## [THE REQUEST]
Reproduce the text of the records below line for line, without changing a word, and omit the pictures from your answer.
_ _ _ _ _ _ _
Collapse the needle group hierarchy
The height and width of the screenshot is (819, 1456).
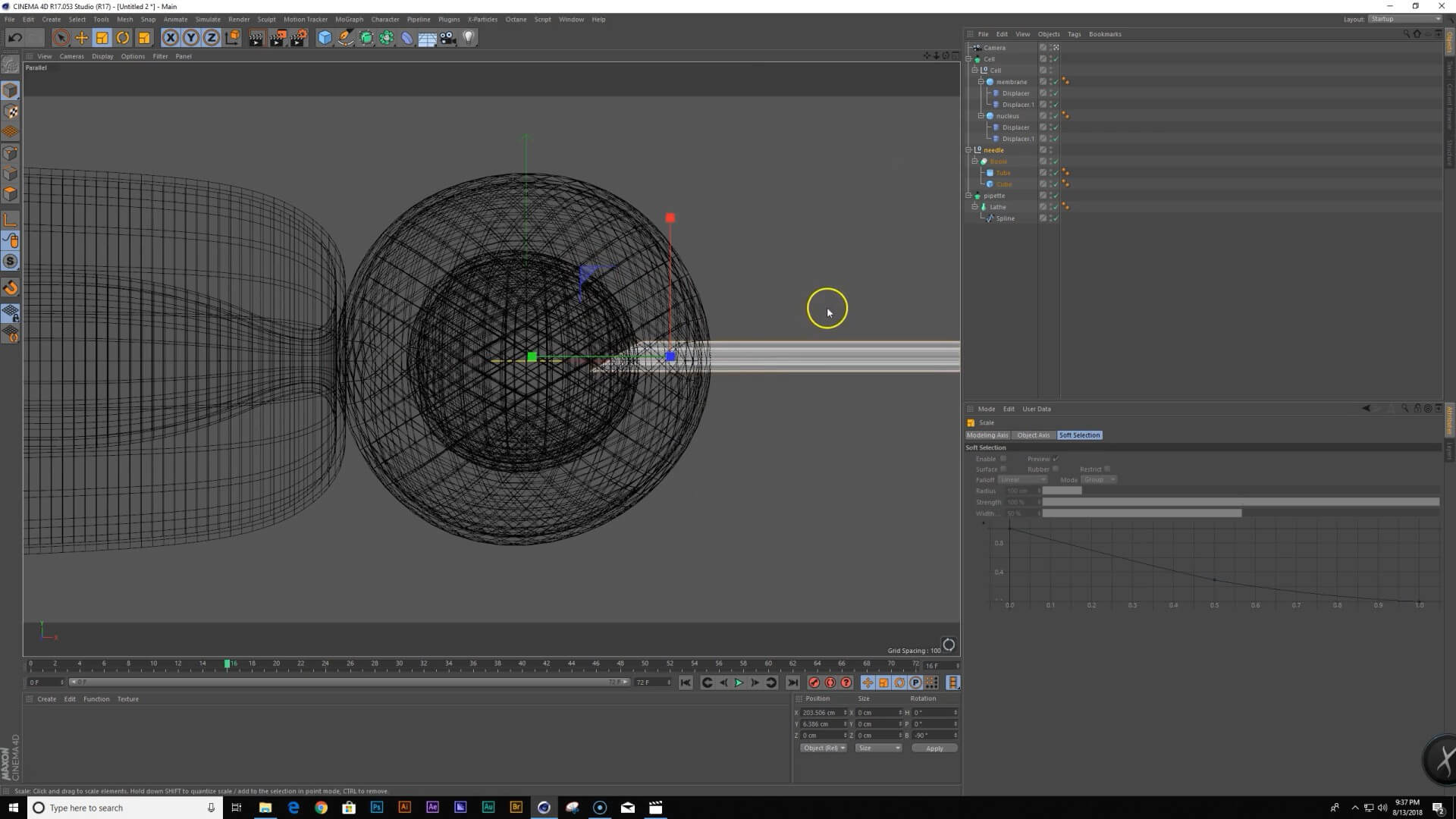point(968,150)
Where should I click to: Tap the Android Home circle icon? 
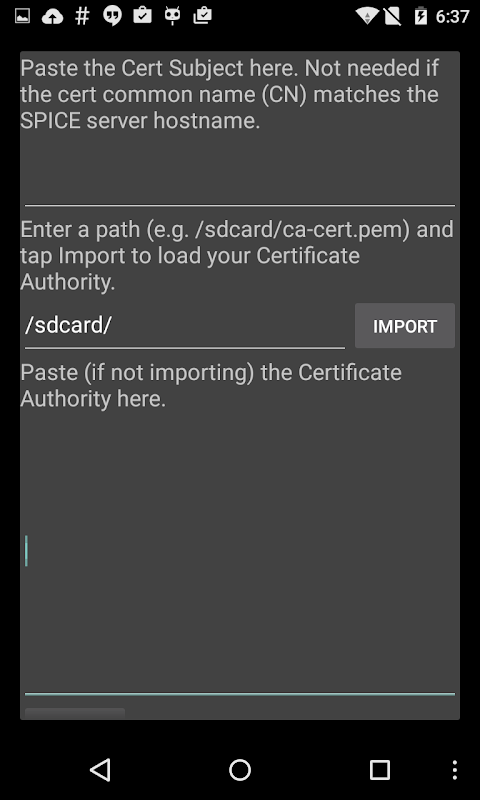pos(240,769)
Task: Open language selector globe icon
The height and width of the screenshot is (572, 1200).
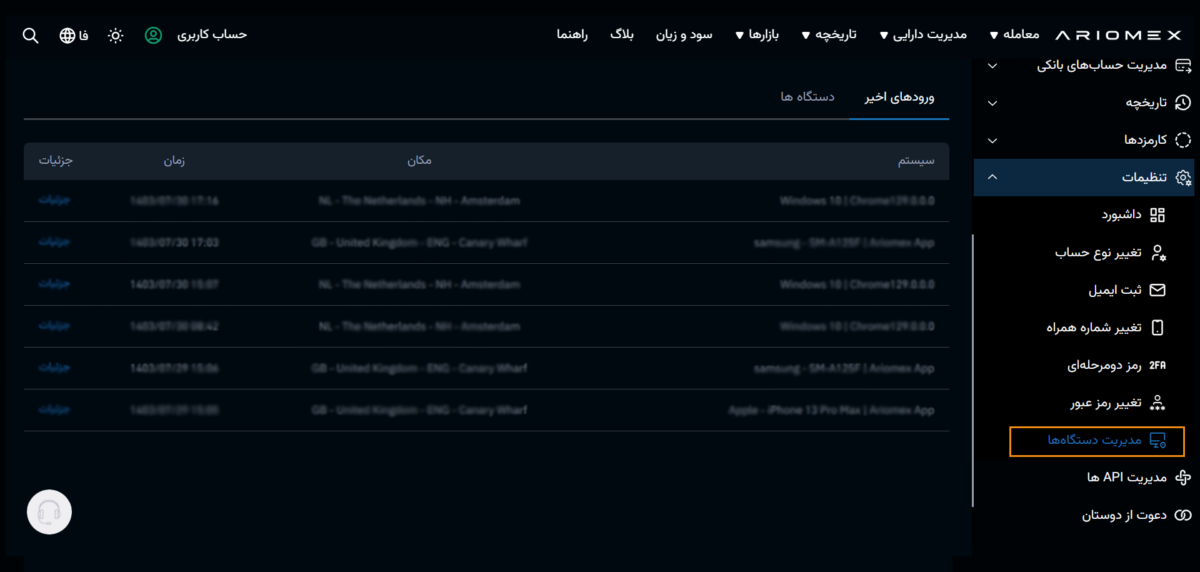Action: [67, 35]
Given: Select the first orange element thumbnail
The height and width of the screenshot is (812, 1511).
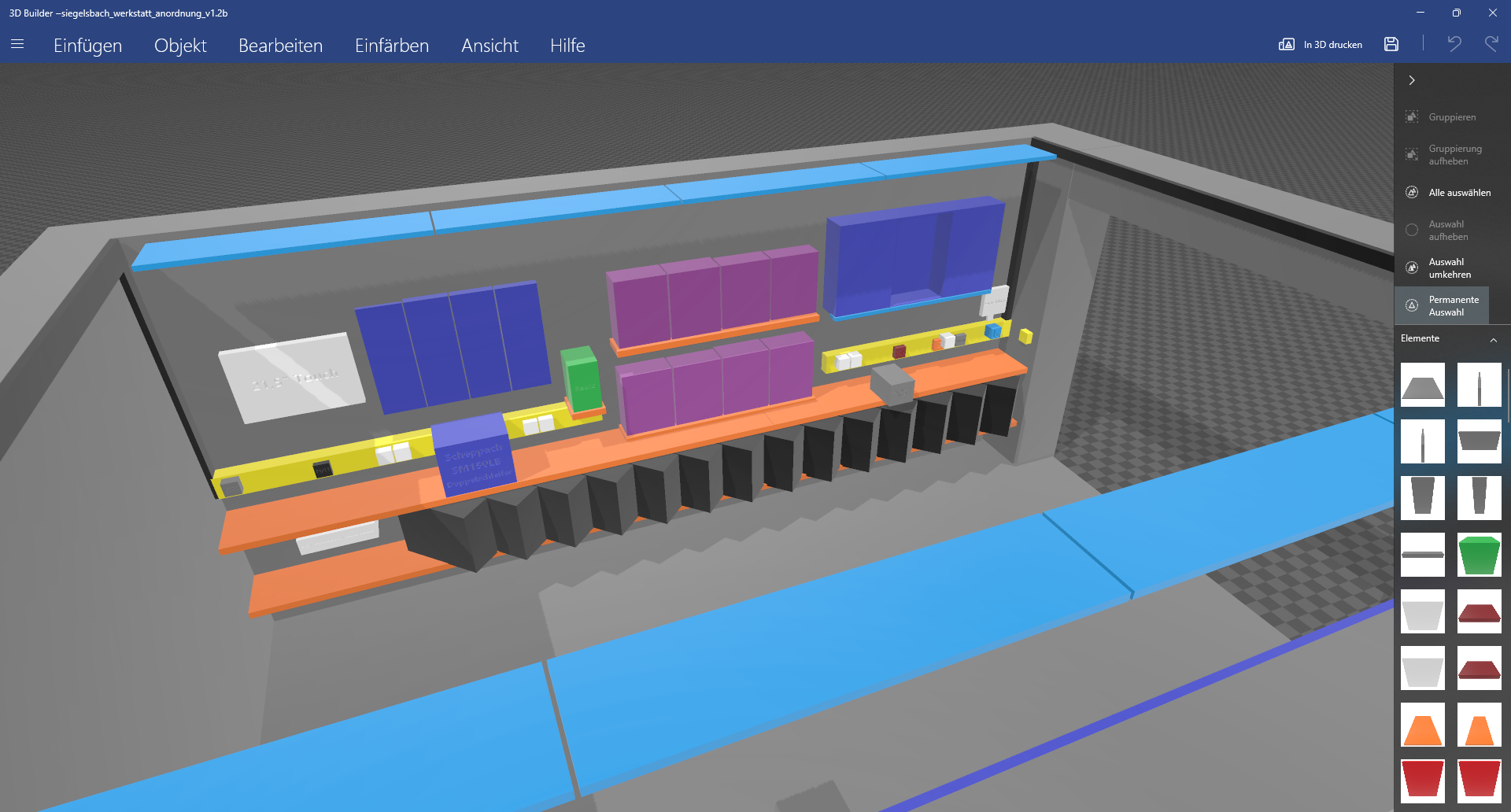Looking at the screenshot, I should pyautogui.click(x=1422, y=725).
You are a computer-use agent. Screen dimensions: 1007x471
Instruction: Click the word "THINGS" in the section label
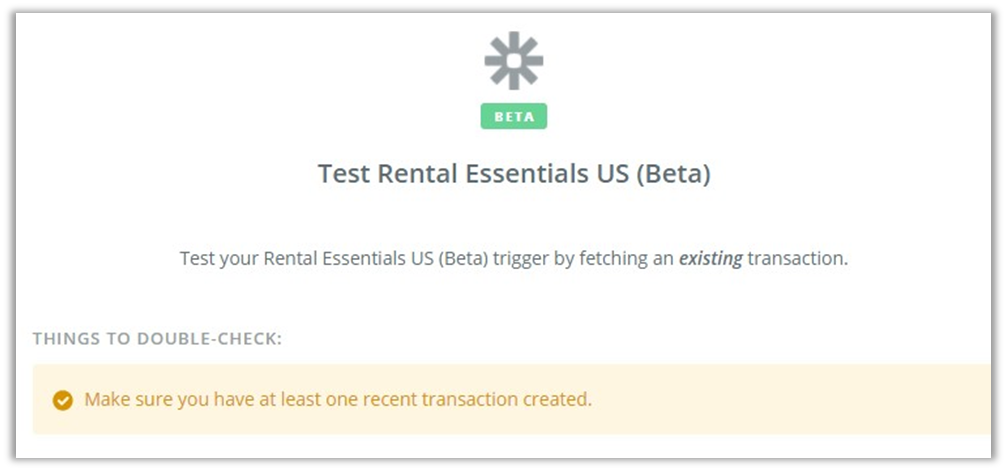(63, 339)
_ _ _ _ _ _ _
## [TASK ANSWER]
Collapse the needle group hierarchy
The height and width of the screenshot is (819, 1456).
point(968,150)
Where should I click to: Tap the Android Home circle icon? 
pos(240,769)
Task: Open language selector globe icon
The height and width of the screenshot is (572, 1200).
Action: [67, 35]
Given: Select the first orange element thumbnail
The height and width of the screenshot is (812, 1511).
Looking at the screenshot, I should pyautogui.click(x=1422, y=725).
You are a computer-use agent. Screen dimensions: 1007x471
Instruction: Click the word "THINGS" in the section label
(63, 339)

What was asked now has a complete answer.